───── PROVIDED INFORMATION ─────
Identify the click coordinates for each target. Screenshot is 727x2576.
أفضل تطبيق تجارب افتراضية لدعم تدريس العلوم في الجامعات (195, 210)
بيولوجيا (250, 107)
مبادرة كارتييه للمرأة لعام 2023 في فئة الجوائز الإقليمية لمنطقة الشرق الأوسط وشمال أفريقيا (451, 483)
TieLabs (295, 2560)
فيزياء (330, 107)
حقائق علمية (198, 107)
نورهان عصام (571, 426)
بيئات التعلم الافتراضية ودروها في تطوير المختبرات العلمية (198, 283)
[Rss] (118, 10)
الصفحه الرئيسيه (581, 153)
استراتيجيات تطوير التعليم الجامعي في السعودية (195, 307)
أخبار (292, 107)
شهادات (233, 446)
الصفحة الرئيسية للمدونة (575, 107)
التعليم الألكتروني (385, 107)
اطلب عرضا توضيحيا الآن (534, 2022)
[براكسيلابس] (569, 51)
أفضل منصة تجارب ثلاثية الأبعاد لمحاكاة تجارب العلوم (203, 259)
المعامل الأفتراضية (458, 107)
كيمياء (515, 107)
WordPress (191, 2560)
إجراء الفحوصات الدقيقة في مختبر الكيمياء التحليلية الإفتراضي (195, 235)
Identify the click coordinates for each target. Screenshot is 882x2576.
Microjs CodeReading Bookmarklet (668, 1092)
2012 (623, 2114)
─────
Among the lines above, find those with the word "coordinates". Copy them.

WRITTEN ANSWER:
Identify the click coordinates for each target. Screenshot is 727x2576.
Identify the click coordinates for each target. Screenshot is 882x2576.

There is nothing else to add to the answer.